The mock snack shop is just one program at PTP Adult Literacy and Employment Programs that will have to lay off teachers and shrink classes if Ottawa stops its stimulus top-up of Ontario training services as planned next spring.
“We’ve doubled the number of unemployed we serve each year with the extra federal funding and our programs are still full,” said executive director Barbara McFater. PTP is one of hundreds of centres across Ontario that shared a $630 million federal boost over the past two years for training, literacy and employment programs to help those hit by the recession.
“We’ve been able to help about 1,200 people a year who have gaps in their skills; maybe they didn’t finish high school or they’re living in poverty or have criminal records or health problems — and many are single moms — but we’ll only be able to serve about half as many if we lose that stimulus funding,” McFater warned.
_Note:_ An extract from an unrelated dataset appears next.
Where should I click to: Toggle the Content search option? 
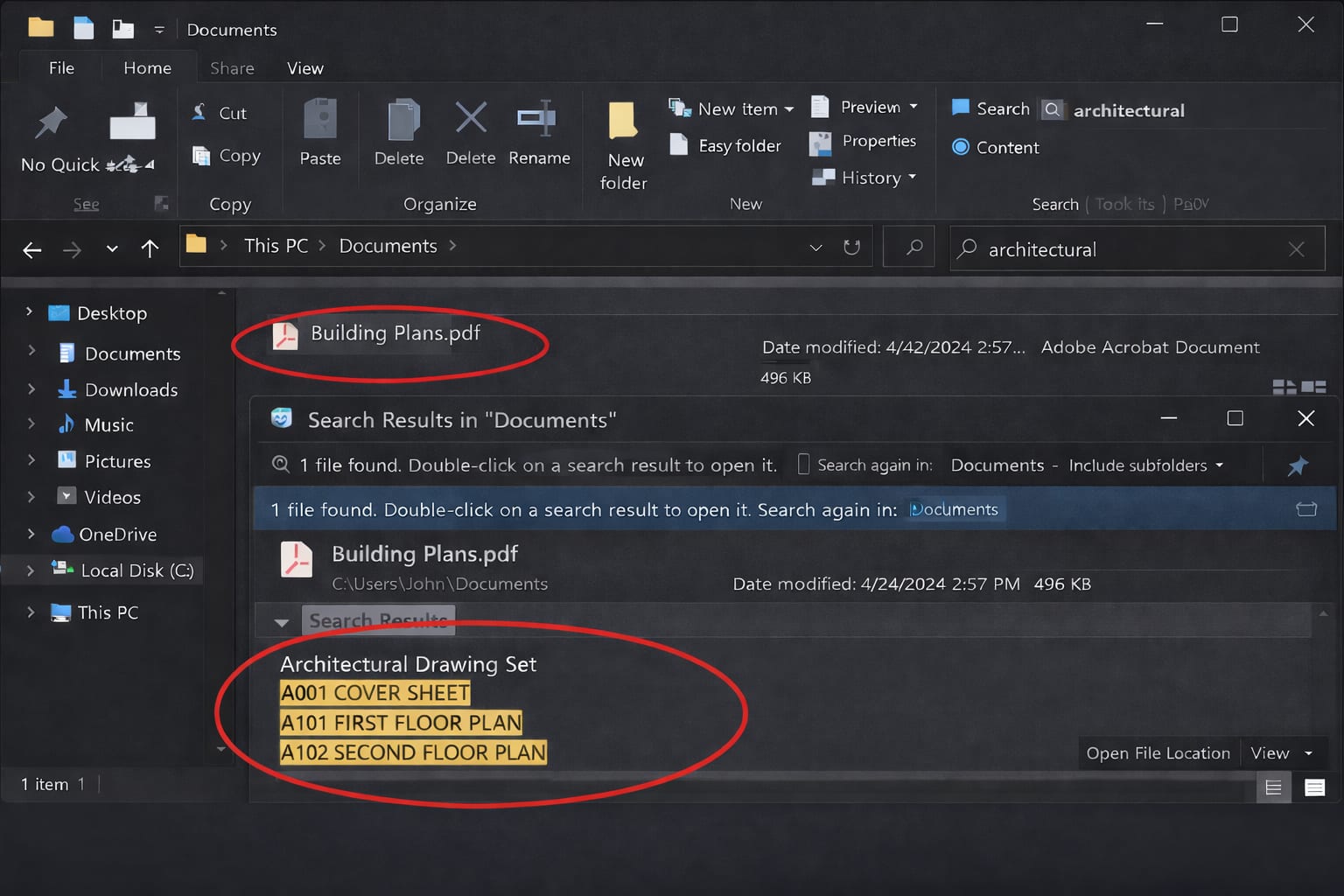pyautogui.click(x=961, y=147)
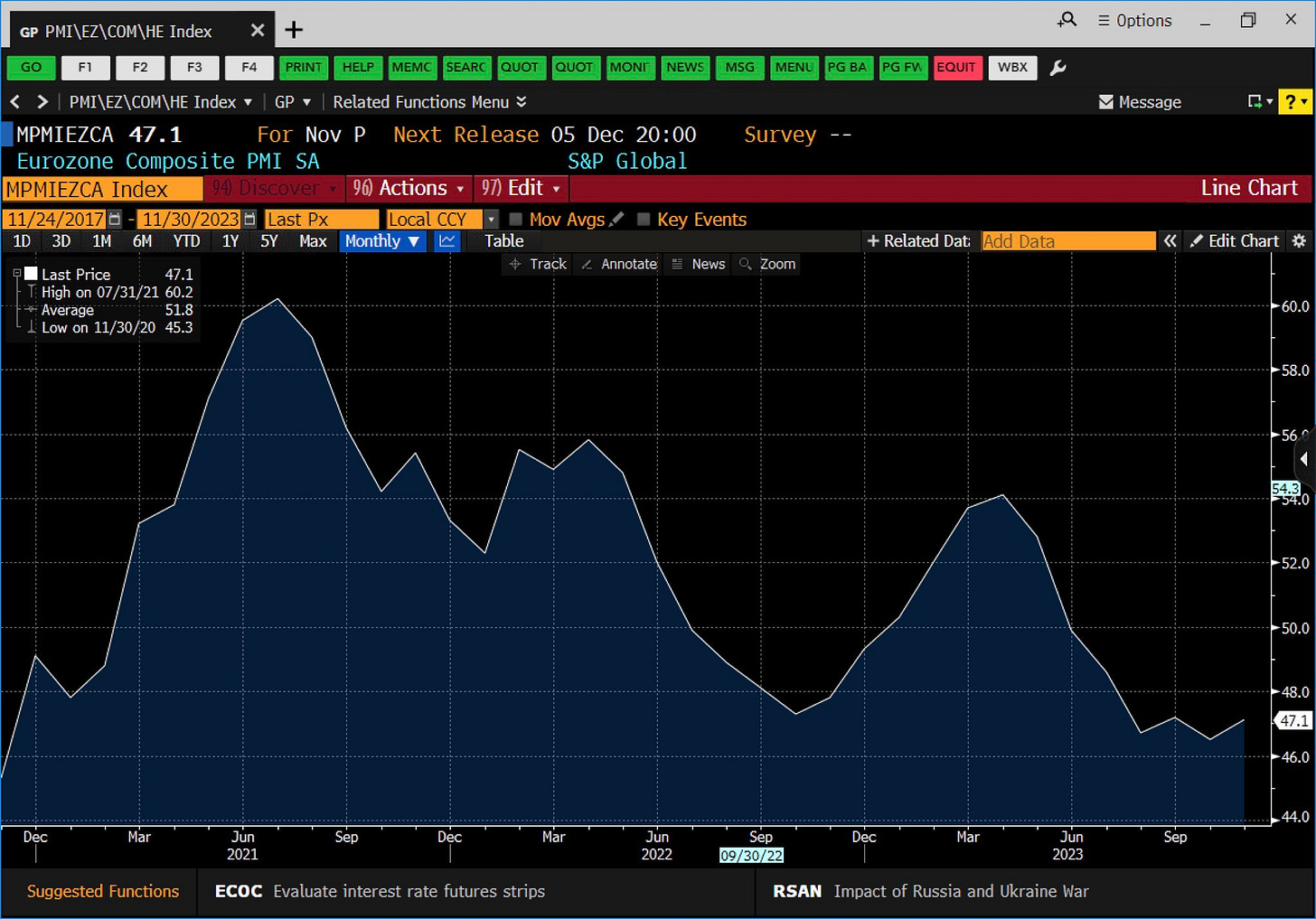Click pencil icon beside Mov Avgs
The width and height of the screenshot is (1316, 919).
pyautogui.click(x=617, y=220)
In an open letter to Ottawa, Ontario’s minister of training, colleges and universities cautioned the shutdown of stimulus dollars would throw 13,000 students out of programs like PTP, deprive 29,000 students of help finding a summer job and remove training and job help for 7,000 new Canadians.
“The effects of the recession aren’t going to end on March 31, especially for those folks who don’t have a lot of education,” said MPP John Milloy, whose letter urges Diane Finley, federal minister of human resources and skills development, to keep providing an extra $315 million a year for training and literacy.
“The clock is ticking — so many of the groups that have received the funding are planning now for their next fiscal year,” said Milloy.
However in a reply Tuesday to Milloy, Finley did not pledge further funding but invited Ontario to submit any request for more funding during pre-budget hearings next spring.
Joanne Kaattari, executive director of the Community Literacy Network of Ontario, said poor literacy skills are a serious problem in Ontario that all levels of government should be tackling.
“Literacy touches on so many issues; employment, poverty, health, even civic engagement. The increase in funding was helpful and timely, but we still have waiting lists.”